Martinsos / edlib

Lightweight, super fast C/C++ (& Python) library for sequence alignment using edit (Levenshtein) distance.
http://martinsos.github.io/edlib
MIT License
493 stars 162 forks source link

Generic Edlib #145

Closed mobinasri closed 4 years ago

mobinasri commented 4 years ago

1) Supporting C: As you suggested, I made C-Wrappers for the main functions and classes in edlibGeneric.h (it is the C++ header file that contains the templated version of edlib). I didn't change the names of the functions and classes, so they have their original names but in order to avoid conflicts, I put the generic version in the namespace of "edlibGeneric". The C-Wrapped functions are having exactly the same appearances as before but this time they are calling the generic edlib under the hood. ( data type as char ). The header file of C-Wrapped functions is in the directory /edlibGeneric/include/edlibChar.h. Their definitions (in which equivalent generic edlib functions are called ) are in the directory /edlibGeneric/src/edlibChar.cpp.  2) Python API: I modified the python API to support generic sequences. I was not familiar with Cython so it took me some time to learn it, especially how they support C++ templates. I copied your .pyx and .pxd files into another directory and modified them there ( /pythonGeneric ). In your Cython code, you mapped the given sequences to char-type indexes. In the modified code, they are mapped to int-type indexes so the alphabet size is not restricted to 256 anymore. Then edlibGeneric is used for alignment (not generic in reality). You can use your test and performance files to check the correctness and its performance.
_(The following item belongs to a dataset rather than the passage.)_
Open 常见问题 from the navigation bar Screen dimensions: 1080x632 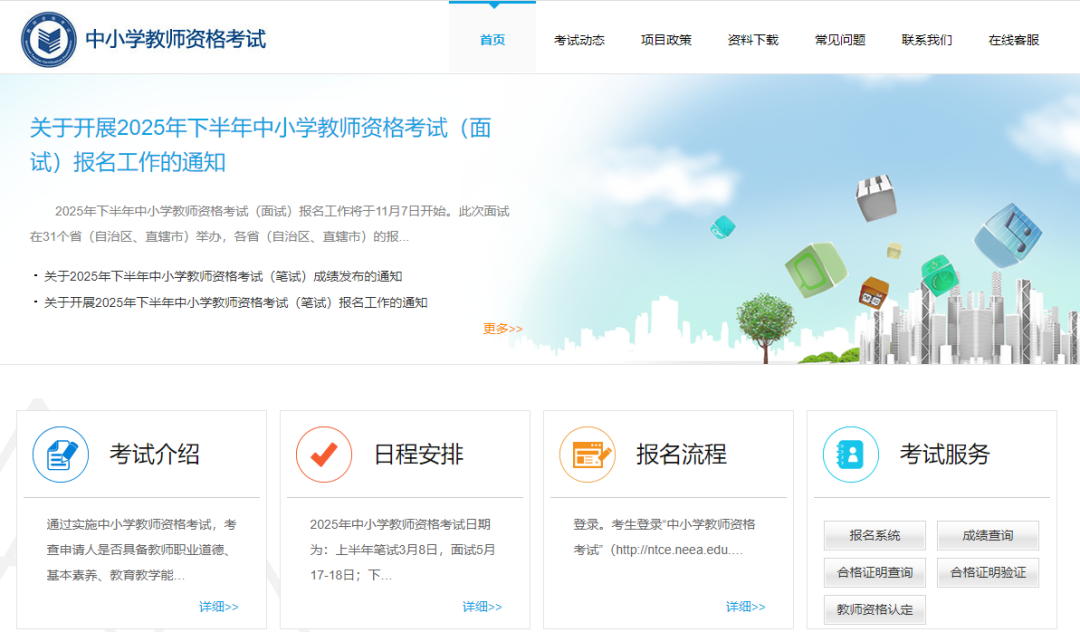tap(839, 39)
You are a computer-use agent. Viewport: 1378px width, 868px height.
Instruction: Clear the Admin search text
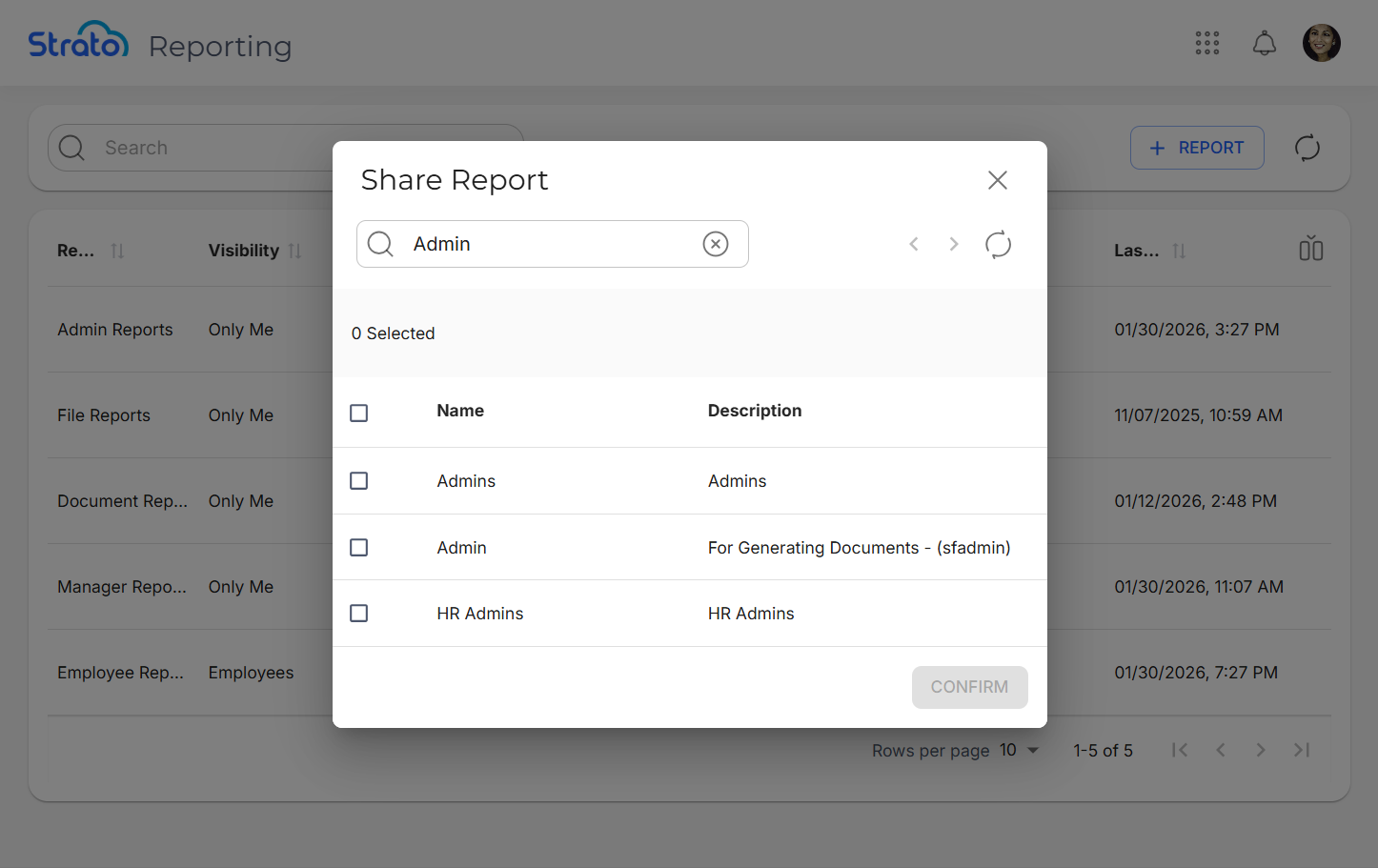715,244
The output and input objects are no longer strings but lists since it enables us to accept lists of any type. Python iterates over string and lists in the same manner, so there is no problem with passing strings as inputs. 3) Additional Equalities: I removed the boolean matrix that you used for applying additional equalities since for large types (like int) it would be extremely space-consuming. To enable the additional equalities for the generic edlib, I used a disjoint-set structure since by that we can map the equivalent symbols to a single symbol (one of the symbols in each equivalency set). I used this data structure in the function, "transformSequences", in which the sequences are mapped to their indexes (equivalent symbols have the same index now). So, before starting the alignment process we transform the sequences in a way that there is no need to keep track of the object of "EqualityDefintion" and pass it to different functions.This feature is also added to the python API.

Martinsos commented 4 years ago

We agreed to do this through many smaller PRs, so I am closing this one!